The Veterans Student Loan Relief Fund has issued the first round of grants to assist military veterans and qualifying family members in debt as a result of loans to attend for-profit institutions.
The Veterans Student Loan Relief Fund issued the first round of grants Sunday to assist military veterans and qualifying family members, who have incurred heavy debt loads as a result of loans to attend for-profit institutions.
Eleven grants of up to $5,000 were awarded to veterans from seven states: Arizona, California, Illinois, New Mexico, North Carolina, Pennsylvania and Texas. Applications for a second round of grants are currently being accepted through Dec. 1 at http://sms.scholarshipamerica.org/veterans-student-loan-relief.
The VSLRF was created and funded by a veteran-led private foundation. The program is administered by Scholarship Management Services, a division of Scholarship America. SMS is the nation’s largest designer and manager of scholarship and tuition reimbursement programs for corporations, foundations, associations and individuals.
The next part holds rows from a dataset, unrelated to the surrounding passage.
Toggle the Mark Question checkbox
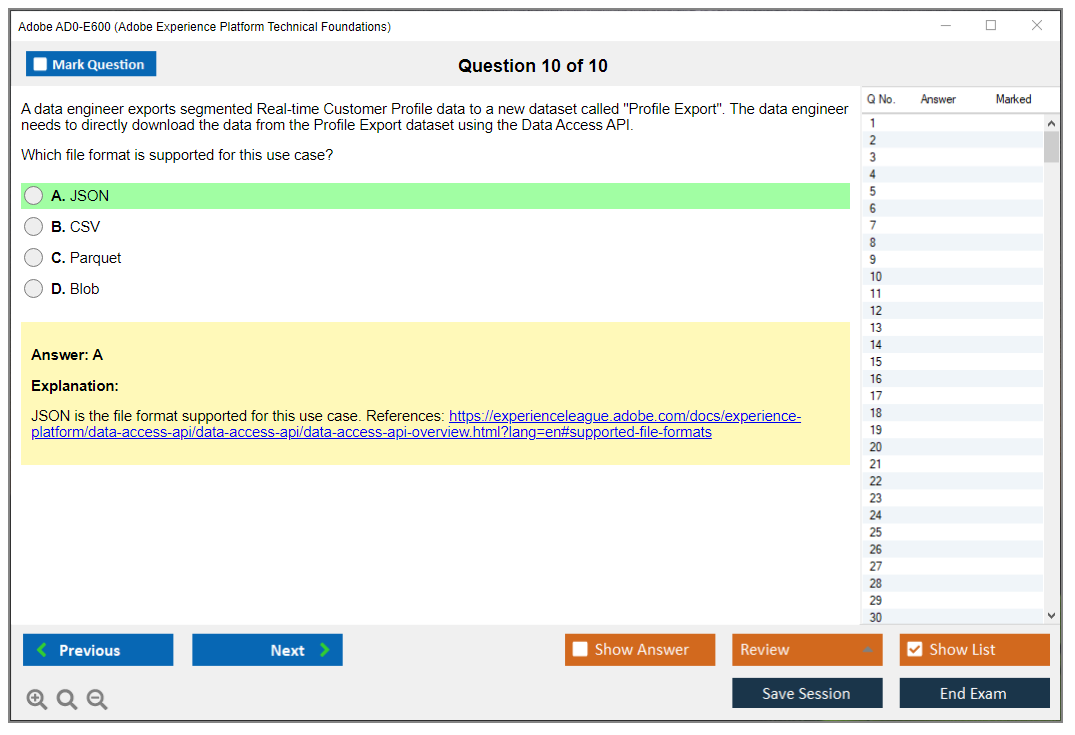The height and width of the screenshot is (735, 1075). click(x=41, y=65)
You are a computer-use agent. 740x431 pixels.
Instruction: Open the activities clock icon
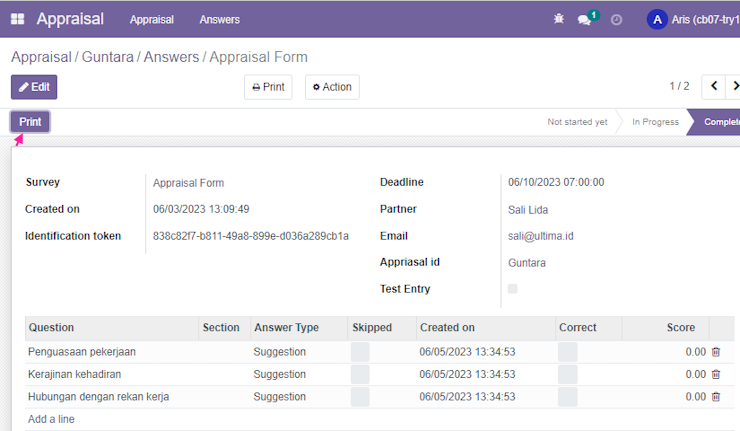pyautogui.click(x=616, y=20)
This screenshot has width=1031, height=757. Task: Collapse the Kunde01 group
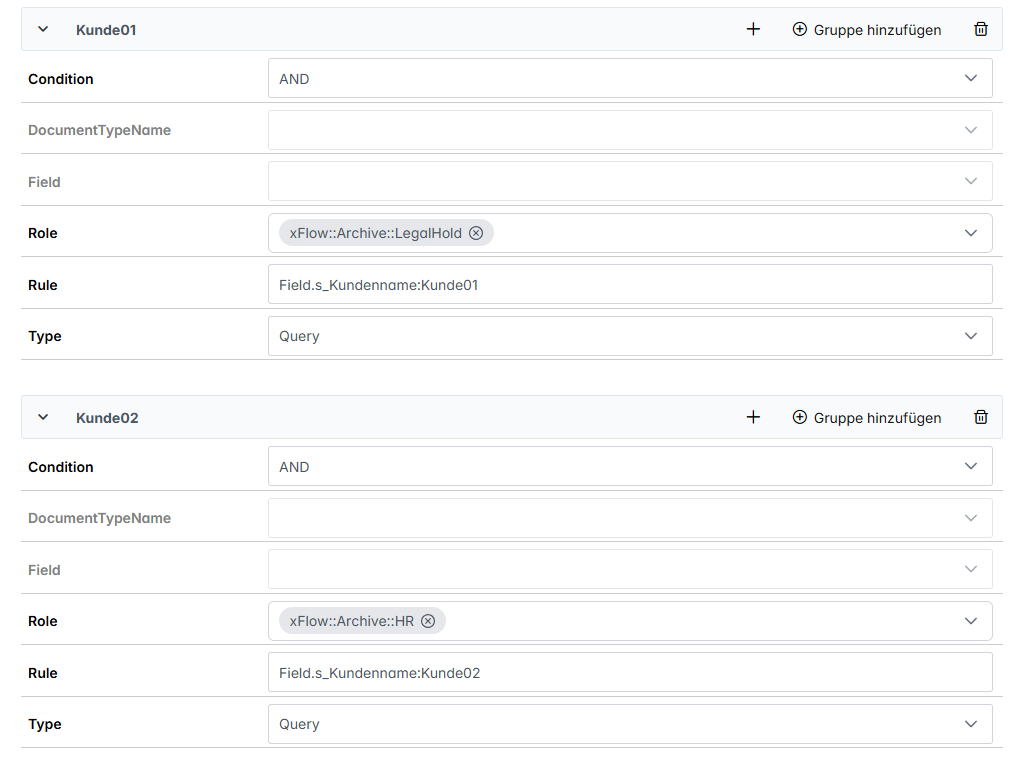tap(43, 30)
“Many for-profit colleges are treating Iraq and Afghanistan veterans very poorly and without respect, taking advantage of their Post-9/11 GI Bill benefits that provide federal financial assistance for returning service members to help them with their education,” said retired Marine Col. Patrick Uetz, director of the University of San Diego School of Law’s Initiative to Protect Student Veterans. “But veterans and their allies are beginning to battle back — ensuring our veterans receive accurate intel to make informed decisions, as well as fighting for legislative and policy change on their behalf are paramount among our objectives.”
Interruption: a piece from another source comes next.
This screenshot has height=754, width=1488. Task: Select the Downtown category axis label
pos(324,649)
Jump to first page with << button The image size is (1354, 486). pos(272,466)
Veterans and their advocates are making a concerted effort to make sure their constituents are better informed of their educational options through public information campaigns. They also plan to urge Congress to pass legislation similar to a bill recently signed by California Governor Jerry Brown that closed various loopholes that some for-profit schools may have exploited in their marketing practices. Attorneys General in nearly 20 states, led by Kentucky AG Jack Conway, are also mounting a coordinated efforts to crack down on for-profit colleges’ alleged predatory practices.
The average annual price of a certification program at a for-profit college was nearly $20,000 in 2010 compared to an average of $4,000 at a public college. For-profit schools charge as much as $35,000 for an associate degree program, compared to $8,000 at a public college. Nationwide, nearly 70 percent of all students attending for-profit colleges do not graduate, and many of the credits earned at these colleges do not transfer.
A new web site — www.knowbeforeyouenroll.org — has also been set up to provide current service members and veterans with information they need to make informed choices about their education, and allow them to file complaints.